"""Parse a Python module and describe its classes and methods.



Parse enough of a Python file to recognize imports and class and

method definitions, and to find out the superclasses of a class.



The interface consists of a single function:

        readmodule_ex(module [, path])

where module is the name of a Python module, and path is an optional

list of directories where the module is to be searched.  If present,

path is prepended to the system search path sys.path.  The return

value is a dictionary.  The keys of the dictionary are the names of

the classes defined in the module (including classes that are defined

via the from XXX import YYY construct).  The values are class

instances of the class Class defined here.  One special key/value pair

is present for packages: the key '__path__' has a list as its value

which contains the package search path.



A class is described by the class Class in this module.  Instances

of this class have the following instance variables:

        module -- the module name

        name -- the name of the class

        super -- a list of super classes (Class instances)

        methods -- a dictionary of methods

        file -- the file in which the class was defined

        lineno -- the line in the file on which the class statement occurred

The dictionary of methods uses the method names as keys and the line

numbers on which the method was defined as values.

If the name of a super class is not recognized, the corresponding

entry in the list of super classes is not a class instance but a

string giving the name of the super class.  Since import statements

are recognized and imported modules are scanned as well, this

shouldn't happen often.



A function is described by the class Function in this module.

Instances of this class have the following instance variables:

        module -- the module name

        name -- the name of the class

        file -- the file in which the class was defined

        lineno -- the line in the file on which the class statement occurred

"""



import sys

import imp

import tokenize

from token import NAME, DEDENT, OP

from operator import itemgetter



__all__ = ["readmodule", "readmodule_ex", "Class", "Function"]



_modules = {}                           # cache of modules we've seen



# each Python class is represented by an instance of this class

class Class:

    '''Class to represent a Python class.'''

    def __init__(self, module, name, super, file, lineno):

        self.module = module

        self.name = name

        if super is None:

            super = []

        self.super = super

        self.methods = {}

        self.file = file

        self.lineno = lineno



    def _addmethod(self, name, lineno):

        self.methods[name] = lineno



class Function:

    '''Class to represent a top-level Python function'''

    def __init__(self, module, name, file, lineno):

        self.module = module

        self.name = name

        self.file = file

        self.lineno = lineno



def readmodule(module, path=None):

    '''Backwards compatible interface.



    Call readmodule_ex() and then only keep Class objects from the

    resulting dictionary.'''



    res = {}

    for key, value in _readmodule(module, path or []).items():

        if isinstance(value, Class):

            res[key] = value

    return res



def readmodule_ex(module, path=None):

    '''Read a module file and return a dictionary of classes.

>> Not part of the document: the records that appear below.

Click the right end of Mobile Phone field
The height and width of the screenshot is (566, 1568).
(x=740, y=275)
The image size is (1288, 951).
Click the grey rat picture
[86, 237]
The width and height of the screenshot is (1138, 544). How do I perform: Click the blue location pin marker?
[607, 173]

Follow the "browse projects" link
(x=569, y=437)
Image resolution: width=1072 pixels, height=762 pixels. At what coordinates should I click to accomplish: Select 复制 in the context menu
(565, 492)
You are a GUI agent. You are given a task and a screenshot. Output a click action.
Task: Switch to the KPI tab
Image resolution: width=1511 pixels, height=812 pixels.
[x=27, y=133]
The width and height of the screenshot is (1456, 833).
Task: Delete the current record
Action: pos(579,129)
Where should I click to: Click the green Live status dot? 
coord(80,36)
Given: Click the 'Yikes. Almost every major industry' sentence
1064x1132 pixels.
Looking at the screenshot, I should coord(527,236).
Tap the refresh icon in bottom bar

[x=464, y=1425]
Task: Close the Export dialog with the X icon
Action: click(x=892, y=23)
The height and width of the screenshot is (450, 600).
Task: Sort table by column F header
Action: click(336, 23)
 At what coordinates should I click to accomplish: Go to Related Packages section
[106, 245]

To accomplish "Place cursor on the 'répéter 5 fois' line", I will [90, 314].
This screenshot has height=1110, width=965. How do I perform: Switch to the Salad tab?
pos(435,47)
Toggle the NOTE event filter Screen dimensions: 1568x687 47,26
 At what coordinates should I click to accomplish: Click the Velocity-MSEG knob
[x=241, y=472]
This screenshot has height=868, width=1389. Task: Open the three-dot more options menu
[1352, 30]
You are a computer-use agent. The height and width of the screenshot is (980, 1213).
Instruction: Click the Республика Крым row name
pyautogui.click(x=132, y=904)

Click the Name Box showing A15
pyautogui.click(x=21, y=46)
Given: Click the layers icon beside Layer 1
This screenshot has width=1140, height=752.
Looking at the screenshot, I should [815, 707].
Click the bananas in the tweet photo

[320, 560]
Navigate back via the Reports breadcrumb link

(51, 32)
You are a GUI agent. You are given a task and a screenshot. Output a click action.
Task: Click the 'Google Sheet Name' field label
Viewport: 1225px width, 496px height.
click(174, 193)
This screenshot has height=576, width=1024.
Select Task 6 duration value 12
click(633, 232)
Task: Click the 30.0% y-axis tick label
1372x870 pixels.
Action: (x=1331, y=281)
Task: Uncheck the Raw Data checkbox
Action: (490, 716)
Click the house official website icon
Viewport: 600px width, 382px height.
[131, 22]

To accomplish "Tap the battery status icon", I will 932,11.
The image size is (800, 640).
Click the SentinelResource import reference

    Search for MODULE in PATH and sys.path, read and parse the

    module and return a dictionary with one entry for each class

    found in the module.

    '''

    return _readmodule(module, path or [])



def _readmodule(module, path, inpackage=None):

    '''Do the hard work for readmodule[_ex].



    If INPACKAGE is given, it must be the dotted name of the package in

    which we are searching for a submodule, and then PATH must be the

    package search path; otherwise, we are searching for a top-level

    module, and PATH is combined with sys.path.

    '''

    # Compute the full module name (prepending inpackage if set)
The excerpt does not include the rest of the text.